## Information given
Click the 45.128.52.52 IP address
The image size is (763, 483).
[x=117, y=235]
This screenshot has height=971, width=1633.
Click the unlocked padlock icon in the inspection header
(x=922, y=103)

## Brief
Output the records in full, exactly.

## Solved exercise
Click the 45.128.52.52 IP address
The image size is (763, 483).
[x=117, y=235]
This screenshot has height=971, width=1633.
Click the unlocked padlock icon in the inspection header
(x=922, y=103)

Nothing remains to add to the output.